La Trobe University lecturer Spero Tsindos said that people could get their daily fluid intake from fruit, vegetables, juices and even tea and coffee.
“If you’re feeling thirsty then drink by all means a beverage. It doesn’t have to be water”, Tsindos was quoted as writing in the Australian and New Zealand Journal of Public Health.
“I’m not saying you shouldn’t drink water. I’m saying the need to drink two litres of water on a regular basis is a complete myth.”
“We should be telling people that beverages like tea and coffee contribute to a person’s fluid needs and despite their caffeine content, do not lead to dehydration”, Tsindos said.

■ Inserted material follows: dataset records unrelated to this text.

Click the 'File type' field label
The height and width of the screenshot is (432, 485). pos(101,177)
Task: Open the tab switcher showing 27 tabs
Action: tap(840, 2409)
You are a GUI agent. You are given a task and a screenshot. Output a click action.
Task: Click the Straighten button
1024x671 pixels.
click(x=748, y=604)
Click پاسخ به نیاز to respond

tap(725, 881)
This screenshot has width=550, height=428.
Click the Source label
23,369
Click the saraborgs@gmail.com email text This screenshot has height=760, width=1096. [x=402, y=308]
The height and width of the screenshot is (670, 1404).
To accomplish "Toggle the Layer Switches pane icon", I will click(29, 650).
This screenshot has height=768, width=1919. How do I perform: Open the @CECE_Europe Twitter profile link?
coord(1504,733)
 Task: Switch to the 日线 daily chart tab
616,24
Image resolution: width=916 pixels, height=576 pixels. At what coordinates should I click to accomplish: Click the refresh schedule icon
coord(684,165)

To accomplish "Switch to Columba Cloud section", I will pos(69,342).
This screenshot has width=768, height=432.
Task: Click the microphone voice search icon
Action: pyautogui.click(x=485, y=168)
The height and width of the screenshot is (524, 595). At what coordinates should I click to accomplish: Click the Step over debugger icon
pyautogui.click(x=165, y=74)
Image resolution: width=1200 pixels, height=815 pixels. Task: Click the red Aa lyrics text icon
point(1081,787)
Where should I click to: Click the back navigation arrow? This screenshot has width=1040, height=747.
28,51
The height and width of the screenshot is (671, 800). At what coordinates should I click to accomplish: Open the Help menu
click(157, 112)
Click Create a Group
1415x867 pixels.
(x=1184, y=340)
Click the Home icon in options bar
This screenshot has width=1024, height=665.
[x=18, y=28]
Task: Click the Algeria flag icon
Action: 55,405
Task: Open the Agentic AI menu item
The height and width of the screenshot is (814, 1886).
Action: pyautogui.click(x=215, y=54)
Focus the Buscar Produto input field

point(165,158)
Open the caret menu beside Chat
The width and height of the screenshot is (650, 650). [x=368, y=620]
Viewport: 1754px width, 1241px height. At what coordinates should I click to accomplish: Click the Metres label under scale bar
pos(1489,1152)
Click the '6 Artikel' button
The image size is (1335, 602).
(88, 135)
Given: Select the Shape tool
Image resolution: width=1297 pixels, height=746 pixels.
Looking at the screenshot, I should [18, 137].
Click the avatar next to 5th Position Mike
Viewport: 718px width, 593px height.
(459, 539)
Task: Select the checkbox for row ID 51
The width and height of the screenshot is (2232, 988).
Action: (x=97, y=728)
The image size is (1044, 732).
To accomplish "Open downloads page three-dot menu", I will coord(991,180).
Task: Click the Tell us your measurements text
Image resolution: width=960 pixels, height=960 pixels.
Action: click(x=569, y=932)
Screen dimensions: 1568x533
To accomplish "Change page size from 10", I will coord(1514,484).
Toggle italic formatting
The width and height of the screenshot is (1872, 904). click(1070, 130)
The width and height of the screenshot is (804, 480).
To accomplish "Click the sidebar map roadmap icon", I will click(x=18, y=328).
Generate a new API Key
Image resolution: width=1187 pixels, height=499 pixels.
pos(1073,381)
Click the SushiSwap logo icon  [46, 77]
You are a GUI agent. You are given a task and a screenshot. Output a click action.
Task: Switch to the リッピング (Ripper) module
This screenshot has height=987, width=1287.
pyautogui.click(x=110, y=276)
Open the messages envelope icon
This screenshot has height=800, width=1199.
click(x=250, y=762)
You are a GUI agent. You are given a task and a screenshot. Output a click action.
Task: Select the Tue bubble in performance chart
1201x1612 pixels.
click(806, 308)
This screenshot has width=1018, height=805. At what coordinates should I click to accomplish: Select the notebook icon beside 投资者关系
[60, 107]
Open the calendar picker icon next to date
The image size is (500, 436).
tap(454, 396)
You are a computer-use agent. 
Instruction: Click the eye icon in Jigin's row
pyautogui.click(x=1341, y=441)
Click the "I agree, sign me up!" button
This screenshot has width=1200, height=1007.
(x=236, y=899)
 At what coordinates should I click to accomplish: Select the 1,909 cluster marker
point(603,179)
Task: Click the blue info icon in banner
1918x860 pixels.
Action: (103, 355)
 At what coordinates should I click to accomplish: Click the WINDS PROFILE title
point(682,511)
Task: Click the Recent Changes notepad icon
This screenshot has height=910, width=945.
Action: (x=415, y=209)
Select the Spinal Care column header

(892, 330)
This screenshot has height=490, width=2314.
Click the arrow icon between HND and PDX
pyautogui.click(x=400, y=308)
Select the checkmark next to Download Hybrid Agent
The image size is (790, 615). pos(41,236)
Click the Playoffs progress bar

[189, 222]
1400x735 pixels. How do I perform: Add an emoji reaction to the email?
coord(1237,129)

He said that drinking a large quantity of water in one sitting to reach the daily intake level was pointless because it would not be distributed where it was needed. It would just dilute the urine.
Drinking large amounts of water to lose weight would not work either without a low-calorie diet, he emphasised.
“There is further evidence that water and a well-balanced diet do far more than water alone”, Tsindos wrote.
“Water is important for health, however, the recommendation of eight glasses of pure water a day appears an overestimation of requirements”, he said.
The “eight glasses a day” notion may have stemmed from guidelines published in the US in 1945, Tsindos wrote.
The National Academy of Sciences had recommended that about 2.5 litres of water should be consumed daily.